Our 7th and Final OSI Layer is the Physical Layer. Unless you are planning to work with or design specialist hardware there isn’t much interaction required with this layer from an administrative point of view. We’ll cover some of the basics here but not in-depth.  This layer strays directly into the realms of science, more specifically physics and even more specially quantum physics.  This is most definitely the geekiest post in this series.

Most modern computers store, process and transmit data in its simplest form, binary. It makes sense to encode data in the form of binary as even the most complex information can be broken down and represented as combinations of simple 0s and 1s. This simple representation maps very conveniently across to physical properties.  The physical technologies we use today work on the premise of data being represented by one of two states, there or not there (on or off).  The electronic components inside a computer are able to create and detect physical state.
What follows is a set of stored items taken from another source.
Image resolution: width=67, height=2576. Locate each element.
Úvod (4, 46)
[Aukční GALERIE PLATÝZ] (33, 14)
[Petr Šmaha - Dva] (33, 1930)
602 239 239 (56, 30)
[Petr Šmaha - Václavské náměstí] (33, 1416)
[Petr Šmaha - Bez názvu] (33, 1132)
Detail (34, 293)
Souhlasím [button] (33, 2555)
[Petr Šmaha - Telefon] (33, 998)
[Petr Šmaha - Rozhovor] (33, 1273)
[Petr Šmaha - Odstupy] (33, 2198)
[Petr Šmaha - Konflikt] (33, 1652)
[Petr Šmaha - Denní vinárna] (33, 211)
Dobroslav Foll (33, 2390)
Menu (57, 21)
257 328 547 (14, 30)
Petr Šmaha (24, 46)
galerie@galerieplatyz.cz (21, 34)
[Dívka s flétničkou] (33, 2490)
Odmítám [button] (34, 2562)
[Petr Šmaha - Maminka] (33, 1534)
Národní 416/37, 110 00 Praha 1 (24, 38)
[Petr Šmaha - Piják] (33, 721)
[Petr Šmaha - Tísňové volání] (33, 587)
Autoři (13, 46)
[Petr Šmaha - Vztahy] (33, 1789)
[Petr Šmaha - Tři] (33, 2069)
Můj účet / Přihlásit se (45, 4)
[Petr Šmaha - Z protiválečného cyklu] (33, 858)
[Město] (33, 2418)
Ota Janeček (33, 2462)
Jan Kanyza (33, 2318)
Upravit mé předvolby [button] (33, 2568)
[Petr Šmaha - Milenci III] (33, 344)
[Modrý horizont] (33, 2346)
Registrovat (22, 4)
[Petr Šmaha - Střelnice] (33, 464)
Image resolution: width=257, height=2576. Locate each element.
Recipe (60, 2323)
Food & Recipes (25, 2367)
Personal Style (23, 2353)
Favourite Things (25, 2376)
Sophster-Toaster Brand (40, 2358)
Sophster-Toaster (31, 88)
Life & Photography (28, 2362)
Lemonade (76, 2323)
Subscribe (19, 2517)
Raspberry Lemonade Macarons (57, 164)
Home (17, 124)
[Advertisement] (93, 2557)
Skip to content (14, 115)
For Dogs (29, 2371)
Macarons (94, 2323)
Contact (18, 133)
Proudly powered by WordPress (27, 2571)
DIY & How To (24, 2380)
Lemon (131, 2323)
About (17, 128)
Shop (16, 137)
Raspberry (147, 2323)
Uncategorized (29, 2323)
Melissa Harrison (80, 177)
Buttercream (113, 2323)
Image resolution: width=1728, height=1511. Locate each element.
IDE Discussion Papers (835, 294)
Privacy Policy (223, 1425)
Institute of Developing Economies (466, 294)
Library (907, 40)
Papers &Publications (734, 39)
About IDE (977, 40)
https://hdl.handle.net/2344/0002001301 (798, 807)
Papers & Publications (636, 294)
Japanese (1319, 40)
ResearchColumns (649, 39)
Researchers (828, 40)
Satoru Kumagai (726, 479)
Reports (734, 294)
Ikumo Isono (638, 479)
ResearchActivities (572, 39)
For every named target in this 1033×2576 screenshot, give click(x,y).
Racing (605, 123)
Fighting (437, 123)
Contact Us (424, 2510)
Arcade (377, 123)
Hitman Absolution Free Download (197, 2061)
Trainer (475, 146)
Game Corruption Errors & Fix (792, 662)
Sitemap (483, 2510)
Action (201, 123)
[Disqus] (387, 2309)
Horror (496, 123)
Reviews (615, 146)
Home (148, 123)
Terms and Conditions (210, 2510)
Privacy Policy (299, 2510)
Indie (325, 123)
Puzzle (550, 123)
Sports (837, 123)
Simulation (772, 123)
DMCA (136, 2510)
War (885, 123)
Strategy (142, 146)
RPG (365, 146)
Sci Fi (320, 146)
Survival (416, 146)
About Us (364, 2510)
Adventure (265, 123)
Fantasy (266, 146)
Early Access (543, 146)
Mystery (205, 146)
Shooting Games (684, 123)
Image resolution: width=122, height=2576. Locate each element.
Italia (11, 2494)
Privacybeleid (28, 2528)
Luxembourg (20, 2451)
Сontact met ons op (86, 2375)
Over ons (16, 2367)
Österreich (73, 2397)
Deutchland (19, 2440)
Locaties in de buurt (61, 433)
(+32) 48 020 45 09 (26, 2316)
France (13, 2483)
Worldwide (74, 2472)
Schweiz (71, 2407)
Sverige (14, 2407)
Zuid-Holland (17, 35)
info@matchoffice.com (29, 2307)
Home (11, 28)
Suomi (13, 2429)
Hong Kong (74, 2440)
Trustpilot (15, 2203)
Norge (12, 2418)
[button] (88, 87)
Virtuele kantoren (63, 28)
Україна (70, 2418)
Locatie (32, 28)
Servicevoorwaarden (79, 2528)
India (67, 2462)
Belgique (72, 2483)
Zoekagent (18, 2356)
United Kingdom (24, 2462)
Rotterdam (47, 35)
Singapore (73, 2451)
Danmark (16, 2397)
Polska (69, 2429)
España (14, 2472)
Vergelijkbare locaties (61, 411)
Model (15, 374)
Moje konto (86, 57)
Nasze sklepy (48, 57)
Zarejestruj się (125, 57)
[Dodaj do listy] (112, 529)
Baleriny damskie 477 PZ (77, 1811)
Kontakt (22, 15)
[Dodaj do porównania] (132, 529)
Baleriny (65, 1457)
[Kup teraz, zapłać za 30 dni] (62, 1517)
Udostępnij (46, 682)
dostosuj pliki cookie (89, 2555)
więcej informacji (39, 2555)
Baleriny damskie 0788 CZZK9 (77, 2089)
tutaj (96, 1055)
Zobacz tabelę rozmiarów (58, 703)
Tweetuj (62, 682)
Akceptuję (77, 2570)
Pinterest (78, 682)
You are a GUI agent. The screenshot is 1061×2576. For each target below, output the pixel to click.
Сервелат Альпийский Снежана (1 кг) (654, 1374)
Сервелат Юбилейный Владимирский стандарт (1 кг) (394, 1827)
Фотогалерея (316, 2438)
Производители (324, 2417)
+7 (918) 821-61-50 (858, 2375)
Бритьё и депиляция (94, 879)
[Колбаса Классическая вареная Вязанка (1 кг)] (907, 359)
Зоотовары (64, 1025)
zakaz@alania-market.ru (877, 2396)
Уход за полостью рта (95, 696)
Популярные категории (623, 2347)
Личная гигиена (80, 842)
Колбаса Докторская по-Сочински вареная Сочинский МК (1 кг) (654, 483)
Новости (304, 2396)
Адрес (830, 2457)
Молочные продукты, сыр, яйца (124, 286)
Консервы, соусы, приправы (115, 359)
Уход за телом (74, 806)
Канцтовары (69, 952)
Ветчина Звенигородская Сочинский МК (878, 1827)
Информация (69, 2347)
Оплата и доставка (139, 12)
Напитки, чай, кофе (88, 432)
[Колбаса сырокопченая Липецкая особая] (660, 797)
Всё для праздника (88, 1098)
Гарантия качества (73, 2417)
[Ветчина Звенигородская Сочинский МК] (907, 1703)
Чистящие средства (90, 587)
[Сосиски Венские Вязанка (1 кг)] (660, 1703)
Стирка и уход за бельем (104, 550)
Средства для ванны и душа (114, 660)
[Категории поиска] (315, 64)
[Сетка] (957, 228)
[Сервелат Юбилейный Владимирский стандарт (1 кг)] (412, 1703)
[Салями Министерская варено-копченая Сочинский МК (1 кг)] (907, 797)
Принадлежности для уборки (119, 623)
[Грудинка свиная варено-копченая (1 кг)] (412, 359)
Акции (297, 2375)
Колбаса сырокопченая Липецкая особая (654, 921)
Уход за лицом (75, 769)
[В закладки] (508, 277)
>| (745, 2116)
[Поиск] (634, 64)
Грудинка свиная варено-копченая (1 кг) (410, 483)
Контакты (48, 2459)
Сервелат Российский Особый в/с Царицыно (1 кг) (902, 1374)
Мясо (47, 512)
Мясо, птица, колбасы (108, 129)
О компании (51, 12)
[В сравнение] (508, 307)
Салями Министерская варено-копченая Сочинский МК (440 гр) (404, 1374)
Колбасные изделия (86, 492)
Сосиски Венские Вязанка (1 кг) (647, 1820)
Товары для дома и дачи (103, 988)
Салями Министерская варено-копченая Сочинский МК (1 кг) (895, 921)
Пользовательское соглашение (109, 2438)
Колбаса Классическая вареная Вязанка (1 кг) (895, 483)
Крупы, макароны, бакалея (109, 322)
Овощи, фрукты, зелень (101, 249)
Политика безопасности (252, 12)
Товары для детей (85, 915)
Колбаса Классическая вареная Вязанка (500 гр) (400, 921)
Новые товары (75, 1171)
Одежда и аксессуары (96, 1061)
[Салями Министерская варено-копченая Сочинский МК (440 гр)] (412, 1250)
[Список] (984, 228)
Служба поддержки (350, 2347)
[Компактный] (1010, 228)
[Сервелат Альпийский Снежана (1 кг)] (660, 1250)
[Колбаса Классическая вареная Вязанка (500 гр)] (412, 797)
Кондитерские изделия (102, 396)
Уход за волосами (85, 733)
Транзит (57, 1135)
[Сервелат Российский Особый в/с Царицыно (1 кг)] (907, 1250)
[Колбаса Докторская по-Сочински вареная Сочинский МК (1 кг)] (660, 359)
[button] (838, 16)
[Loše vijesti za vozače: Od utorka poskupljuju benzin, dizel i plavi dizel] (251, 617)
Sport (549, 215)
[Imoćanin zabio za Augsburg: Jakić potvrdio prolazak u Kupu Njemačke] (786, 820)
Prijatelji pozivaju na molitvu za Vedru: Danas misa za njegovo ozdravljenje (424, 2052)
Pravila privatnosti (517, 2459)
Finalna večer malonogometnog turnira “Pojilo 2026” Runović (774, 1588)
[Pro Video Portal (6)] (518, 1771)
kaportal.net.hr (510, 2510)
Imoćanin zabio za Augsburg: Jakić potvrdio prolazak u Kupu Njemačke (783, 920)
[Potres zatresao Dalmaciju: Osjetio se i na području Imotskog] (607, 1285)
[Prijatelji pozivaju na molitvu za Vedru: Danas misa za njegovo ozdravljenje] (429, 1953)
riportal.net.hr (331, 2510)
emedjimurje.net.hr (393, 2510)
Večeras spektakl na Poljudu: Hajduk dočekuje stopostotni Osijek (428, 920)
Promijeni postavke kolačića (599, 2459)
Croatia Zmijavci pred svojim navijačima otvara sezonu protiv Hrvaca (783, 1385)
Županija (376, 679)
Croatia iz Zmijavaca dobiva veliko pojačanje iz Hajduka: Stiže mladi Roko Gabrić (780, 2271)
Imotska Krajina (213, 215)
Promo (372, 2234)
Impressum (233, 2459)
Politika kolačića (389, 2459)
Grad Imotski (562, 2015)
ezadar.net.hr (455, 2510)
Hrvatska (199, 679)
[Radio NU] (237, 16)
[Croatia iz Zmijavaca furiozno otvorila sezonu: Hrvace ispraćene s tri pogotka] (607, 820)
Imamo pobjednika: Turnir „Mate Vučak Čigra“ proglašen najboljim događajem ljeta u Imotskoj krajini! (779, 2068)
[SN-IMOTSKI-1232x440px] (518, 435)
To simplify this to the highest level, electrical current is either present or not present inside a component on a circuit board. If it is present, that represents a 1 and if it is not, the represents a 0.

Signalling and Media

This is much easier to visualise in networking terms. If you have two nodes connected with a copper wire, the sending node is able to transmit electrical pulses down the wire and the receiving node is able to decode this as a stream of 0’s and 1’s. Another way of thinking of this is like the ships of World War 2 that used big lights to send messages to each other in the form of morse code. This is referred to as signalling and the whole focus of layer 1 is to define the protocols for converting data to signals along with sending/receiving them.  Anything that is able to exist (and be detected) in one of two physical states can be used as a transmission device.

Morse Code Signalling Lamp

Our transmission media doesn’t necessarily have to be electrons flowing down an electrically conducting wire. It could just as well be photons of light travelling down a fibre optic cable. It could also photons travelling through the air as part of radio magnetic waves (i.e. Wifi). When implementing the physical network, consideration must be given to the properties of the physical media, each of them will have different speed, throughput, cost and flexibility attributes. For instance, Fibre optic technologies generally cost more than their electron shuffling equivalents, but today they represent the fastest possible method moving signals from one place to another. They do this at the speed of light (299,792,458 metres per second) and that is essentially the fastest anything can travel as it’s the cosmological speed limit of the entire universe. Electrical current still moves down wires pretty fast, in fact almost at the speed of light, but slightly less due to other physical factors that cause some interference and resistance to the movement.

From a WiFi perspective it’s strange to think that we have electromagnetic waves running through us and all around us at all times. The transmission element in the radio wave is of course also the photon, after all, light is just an electromagnetic wave oscillating at a different (and visible) frequency than radio. I particularly like the picture below which visualised the electromagnetic wave of WiFi propagating across a city.

Here's What Wi-Fi Would Look Like If We Could See It

You can find more cool WiFi visualisation here:

Here’s What Wi-Fi Would Look Like If We Could See It

Wow, time to make our way out of the land of geek.  This is as much as we’ll cover here as this is a Primer and not a physics course.